> **Tasks to perform**
A. Put the rows from the line with "Given: Click the Run" to the line with "Grab the drag", both included, into a two-column CSV with the header instruction,coordinates and one CSV line per row. Place each row's text and its answer in their own quoted field, replacing line breaks with spaces.
B. Write what comes next in the piece on the Election Commission, picking up after its final sentence.
---------- Passage given
When controversy surrounds the SIR and vote theft makes headlines, how can we trust the Election Commission? And if we cannot, what does this mean for the vulnerable voter?
Last Wednesday, Mamata Banerjee made headlines as she appeared at the Supreme Court to win “justice for the people of West Bengal”. This statement comes in the wake of the recently conducted Special Intensive Revision (SIR) by the Election Commission in Bengal. The CM’s claims of the officials being “BJP Officers” were based on the alleged unjustified deletion of names from the voter roll. Banerjee cited cases of simple name changes flagged as “discrepancies” in the system, severely reducing voter turnout.
These concerns form part of a broader set of questions being raised about the functioning of the Election Commission itself; for instance, Rahul Gandhi’s recent call-out of duplicate EPIC entries, odd constituency-wise surges, and data that is not machine-readable.
Under Article 324, the Election Commission of India (ECI) holds a public trust: to ensure that elections are free, fair, and seen to be so. Article 324(2) states that the Election Commission shall consist of the Chief Election Commissioner and such number of other Election Commissioners as the President may determine, and that their appointments shall be made by the President, subject to any law enacted by Parliament. It is therefore unsurprising that in the seven decades since the Constitution’s adoption, Parliament failed to enact such a law, leaving appointments by default in the hands of the executive.
It was in this context that Anoop Baranwal v. Union of India came before the Supreme Court. For decades, the ECI’s structure rested on convention, with appointments effectively controlled by the government of the day. This meant that the referee of the electoral process was chosen by one of the teams playing the game—a system fundamentally at odds with the idea of free and fair elections that the Commission is meant to safeguard.
In Anoop Baranwal (2023), a Constitution Bench led by Justice K.M. Joseph held that, until Parliament legislates, appointments to the ECI must be made by a committee comprising the Prime Minister, the Leader of the Opposition, and the Chief Justice of India.
A swift response followed the judgment. The Chief Election Commissioner and Other Election Commissioners Act, 2023, replaced the Chief Justice with a Union Cabinet Minister nominated by the Prime Minister, diluting the entire purpose and reconstituting appointment power in the executive.
This brings us to Rahul Gandhi’s 7 August 2025 presentation, which raises critical questions, not about the factuality of the claims but instead about the response of the ECI to file for an affidavit as its first action.
When such allegations are verifiable, the Commission’s constitutional instinct should be to open a suo motu inquiry, invite particulars, publish methods, and report back. By demanding an affidavit before engaging, the ECI inadvertently communicated that it polices critics more readily than it audits itself.
--------------------
---------- Data records
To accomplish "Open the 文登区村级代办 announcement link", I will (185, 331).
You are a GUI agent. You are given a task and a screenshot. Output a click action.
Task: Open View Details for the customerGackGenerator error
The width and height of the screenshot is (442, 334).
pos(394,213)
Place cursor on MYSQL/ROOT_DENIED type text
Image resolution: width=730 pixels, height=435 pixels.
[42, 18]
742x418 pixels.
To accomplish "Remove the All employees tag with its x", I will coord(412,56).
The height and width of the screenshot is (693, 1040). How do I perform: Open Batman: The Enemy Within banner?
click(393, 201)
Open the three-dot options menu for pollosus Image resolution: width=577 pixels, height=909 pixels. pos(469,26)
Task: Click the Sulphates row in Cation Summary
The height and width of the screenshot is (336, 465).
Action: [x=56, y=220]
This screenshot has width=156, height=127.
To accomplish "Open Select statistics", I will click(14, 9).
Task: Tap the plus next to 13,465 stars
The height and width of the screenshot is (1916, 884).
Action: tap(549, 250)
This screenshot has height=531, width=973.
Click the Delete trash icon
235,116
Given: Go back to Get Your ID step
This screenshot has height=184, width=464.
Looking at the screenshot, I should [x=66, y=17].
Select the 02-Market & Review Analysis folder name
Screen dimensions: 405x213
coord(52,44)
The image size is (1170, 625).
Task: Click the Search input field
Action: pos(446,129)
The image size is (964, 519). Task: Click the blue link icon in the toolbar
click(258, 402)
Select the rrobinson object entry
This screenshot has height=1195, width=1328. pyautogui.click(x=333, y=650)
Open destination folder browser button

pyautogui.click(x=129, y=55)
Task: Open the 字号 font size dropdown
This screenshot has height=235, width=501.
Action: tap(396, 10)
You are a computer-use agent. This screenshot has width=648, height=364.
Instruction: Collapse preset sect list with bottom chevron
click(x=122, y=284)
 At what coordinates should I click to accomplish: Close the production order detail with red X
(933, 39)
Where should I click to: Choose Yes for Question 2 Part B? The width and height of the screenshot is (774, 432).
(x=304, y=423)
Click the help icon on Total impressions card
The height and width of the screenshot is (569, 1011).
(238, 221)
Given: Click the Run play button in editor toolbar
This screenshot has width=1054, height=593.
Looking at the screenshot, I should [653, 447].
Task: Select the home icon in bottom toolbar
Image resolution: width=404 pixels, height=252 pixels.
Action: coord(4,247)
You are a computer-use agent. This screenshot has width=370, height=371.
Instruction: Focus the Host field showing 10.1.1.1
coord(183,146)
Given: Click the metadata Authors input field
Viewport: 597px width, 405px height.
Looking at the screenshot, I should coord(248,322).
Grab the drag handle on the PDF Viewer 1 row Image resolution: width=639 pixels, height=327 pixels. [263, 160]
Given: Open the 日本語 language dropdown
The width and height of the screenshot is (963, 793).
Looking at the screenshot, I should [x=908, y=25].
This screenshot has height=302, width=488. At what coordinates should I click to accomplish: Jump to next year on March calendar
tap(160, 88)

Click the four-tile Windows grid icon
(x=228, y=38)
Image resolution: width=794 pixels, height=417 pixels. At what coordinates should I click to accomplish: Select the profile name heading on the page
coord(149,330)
--------------------
> **Answers to the exercise**
A.
instruction,coordinates
"Given: Click the Run play button in editor toolbar This screenshot has width=1054, height=593.","Looking at the screenshot, I should [653, 447]."
"Task: Select the home icon in bottom toolbar Image resolution: width=404 pixels, height=252 pixels.","Action: coord(4,247)"
"You are a computer-use agent. This screenshot has width=370, height=371. Instruction: Focus the Host field showing 10.1.1.1","coord(183,146)"
"Given: Click the metadata Authors input field Viewport: 597px width, 405px height.","Looking at the screenshot, I should coord(248,322)."
"Grab the drag handle on the PDF Viewer 1 row Image resolution: width=639 pixels, height=327 pixels.","[263, 160]"

B.
Another response by the ECI was the adoption of a 45-day retention policy for CCTV/webcast footage. The stated reasons, privacy, the risk of maliciously edited clips, and resource constraints may not be frivolous. But the constitutional effect is stark: the evidentiary trail for retrospective audit is shortened to the point of near uselessness.
In instances like Uttar Pradesh (May 2024), Faridabad (2019), and Manipur (April 2024), video materials and on-ground visuals were key triggers. What survives in the archive determines what survives in law, which is exactly why a 45-day deletion cycle is a constitutional misfit.
This worry is not about one election cycle, one constituency, or one political party. It is about patterns: appointments that appear executive-tilted, opaque data practices around electoral rolls, truncated retention of polling-day evidence, and a defensive institutional reflex when faced with falsifiable allegations.
Another of legitimacy’s visible dents is the SIR, an exercise in which every eligible voter is required to provide documentation in order to update voter rolls, carried out in Bihar prior to state elections. The process held within a span of two months reduced the number of eligible voters from 78.9 million to 72.4 million, raising serious questions as to the reliability of the data. The Commission told the Supreme Court it would not delete any eligible voter without notice, a hearing, and a reasoned order, and that appeals exist. But when petitioners asked for a public list of those proposed to be deleted (with stated reasons) to enable an independent audit, the Commission said the law does not require such publication.
In Bengal, concerns have been raised that the process may disproportionately affect migrant residents since their documentation is often fragmented or reliant on legacy linkage with older voter rolls, a reality that has led to questions being raised about the political implications of the ECI’s actions.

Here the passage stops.